▶ [TO BE DONE] Extract every row below that contains the string "icon", copying each one in full.

(Rows on target coordinates)
—————
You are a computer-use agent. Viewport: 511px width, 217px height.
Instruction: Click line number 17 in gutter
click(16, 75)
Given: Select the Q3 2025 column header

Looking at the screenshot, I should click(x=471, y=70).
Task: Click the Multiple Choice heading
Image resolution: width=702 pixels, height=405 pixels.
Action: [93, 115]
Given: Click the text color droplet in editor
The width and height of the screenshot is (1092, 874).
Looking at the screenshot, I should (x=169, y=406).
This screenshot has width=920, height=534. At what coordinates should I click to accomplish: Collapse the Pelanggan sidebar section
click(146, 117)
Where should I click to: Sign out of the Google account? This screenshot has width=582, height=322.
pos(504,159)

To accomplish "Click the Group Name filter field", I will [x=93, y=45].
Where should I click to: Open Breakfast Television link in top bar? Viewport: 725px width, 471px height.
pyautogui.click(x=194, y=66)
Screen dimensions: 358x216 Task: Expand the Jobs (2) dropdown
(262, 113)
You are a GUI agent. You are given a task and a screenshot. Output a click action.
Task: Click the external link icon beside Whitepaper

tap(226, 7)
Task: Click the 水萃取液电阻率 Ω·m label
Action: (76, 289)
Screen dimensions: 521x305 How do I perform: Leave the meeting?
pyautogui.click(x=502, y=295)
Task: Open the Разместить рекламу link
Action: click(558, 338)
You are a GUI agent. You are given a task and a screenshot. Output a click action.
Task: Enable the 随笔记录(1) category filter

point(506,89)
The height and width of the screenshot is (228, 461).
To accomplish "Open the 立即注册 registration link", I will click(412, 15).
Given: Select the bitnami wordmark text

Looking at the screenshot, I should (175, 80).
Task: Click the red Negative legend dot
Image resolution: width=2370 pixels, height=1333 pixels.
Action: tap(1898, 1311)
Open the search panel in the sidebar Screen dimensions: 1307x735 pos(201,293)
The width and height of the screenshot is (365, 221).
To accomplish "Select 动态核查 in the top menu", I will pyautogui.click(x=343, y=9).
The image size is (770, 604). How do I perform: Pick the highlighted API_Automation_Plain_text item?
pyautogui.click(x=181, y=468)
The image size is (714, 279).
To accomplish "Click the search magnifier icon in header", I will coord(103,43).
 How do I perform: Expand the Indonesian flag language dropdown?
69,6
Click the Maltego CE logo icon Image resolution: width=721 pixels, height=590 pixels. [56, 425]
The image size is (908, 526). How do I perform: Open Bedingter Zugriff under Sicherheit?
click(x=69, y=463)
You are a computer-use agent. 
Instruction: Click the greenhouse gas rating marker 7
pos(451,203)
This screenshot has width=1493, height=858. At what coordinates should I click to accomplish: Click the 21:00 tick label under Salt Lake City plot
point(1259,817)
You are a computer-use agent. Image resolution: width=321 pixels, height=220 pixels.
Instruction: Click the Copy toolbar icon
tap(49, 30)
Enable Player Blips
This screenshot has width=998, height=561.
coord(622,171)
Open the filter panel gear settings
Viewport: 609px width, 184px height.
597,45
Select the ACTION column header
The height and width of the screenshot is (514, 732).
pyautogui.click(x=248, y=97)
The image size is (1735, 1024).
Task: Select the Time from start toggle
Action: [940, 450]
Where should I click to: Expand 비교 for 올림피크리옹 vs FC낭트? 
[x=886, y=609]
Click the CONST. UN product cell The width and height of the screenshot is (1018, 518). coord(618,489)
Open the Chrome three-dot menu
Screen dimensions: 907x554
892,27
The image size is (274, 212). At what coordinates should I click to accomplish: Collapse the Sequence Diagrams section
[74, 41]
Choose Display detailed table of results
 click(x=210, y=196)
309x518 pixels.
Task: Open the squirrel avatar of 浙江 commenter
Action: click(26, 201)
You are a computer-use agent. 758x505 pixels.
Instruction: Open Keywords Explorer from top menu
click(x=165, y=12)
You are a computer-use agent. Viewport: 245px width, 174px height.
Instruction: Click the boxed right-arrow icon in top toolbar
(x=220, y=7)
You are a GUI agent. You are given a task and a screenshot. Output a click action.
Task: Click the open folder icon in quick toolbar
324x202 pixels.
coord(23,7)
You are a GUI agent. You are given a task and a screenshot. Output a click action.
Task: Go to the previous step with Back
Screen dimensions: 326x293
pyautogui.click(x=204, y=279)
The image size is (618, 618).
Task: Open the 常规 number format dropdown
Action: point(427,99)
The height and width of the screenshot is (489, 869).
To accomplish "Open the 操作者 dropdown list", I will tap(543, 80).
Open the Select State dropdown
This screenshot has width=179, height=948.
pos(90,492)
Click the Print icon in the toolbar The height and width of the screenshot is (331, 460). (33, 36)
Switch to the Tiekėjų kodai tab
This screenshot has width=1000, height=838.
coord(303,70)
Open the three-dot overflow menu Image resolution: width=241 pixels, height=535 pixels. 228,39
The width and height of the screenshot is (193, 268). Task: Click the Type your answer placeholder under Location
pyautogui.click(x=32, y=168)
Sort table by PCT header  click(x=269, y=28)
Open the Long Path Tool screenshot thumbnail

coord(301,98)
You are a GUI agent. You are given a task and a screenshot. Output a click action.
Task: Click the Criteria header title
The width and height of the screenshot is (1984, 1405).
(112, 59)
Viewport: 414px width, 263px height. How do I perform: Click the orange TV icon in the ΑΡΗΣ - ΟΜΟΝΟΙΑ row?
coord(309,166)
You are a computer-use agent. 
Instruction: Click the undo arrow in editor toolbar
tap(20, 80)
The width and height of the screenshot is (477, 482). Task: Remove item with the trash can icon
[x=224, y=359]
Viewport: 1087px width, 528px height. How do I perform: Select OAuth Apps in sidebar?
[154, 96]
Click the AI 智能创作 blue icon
—————
▶ [FINAL RESULT]
Task: Click the external link icon beside Whitepaper
To accomplish "Click the search magnifier icon in header", I will coord(103,43).
Click the Maltego CE logo icon Image resolution: width=721 pixels, height=590 pixels. [56, 425]
Instruction: Click the Copy toolbar icon
Instruction: Click the boxed right-arrow icon in top toolbar
Task: Click the open folder icon in quick toolbar
Click the Print icon in the toolbar The height and width of the screenshot is (331, 460). (33, 36)
Viewport: 414px width, 263px height. How do I perform: Click the orange TV icon in the ΑΡΗΣ - ΟΜΟΝΟΙΑ row?
The width and height of the screenshot is (477, 482). Task: Remove item with the trash can icon
Click the AI 智能创作 blue icon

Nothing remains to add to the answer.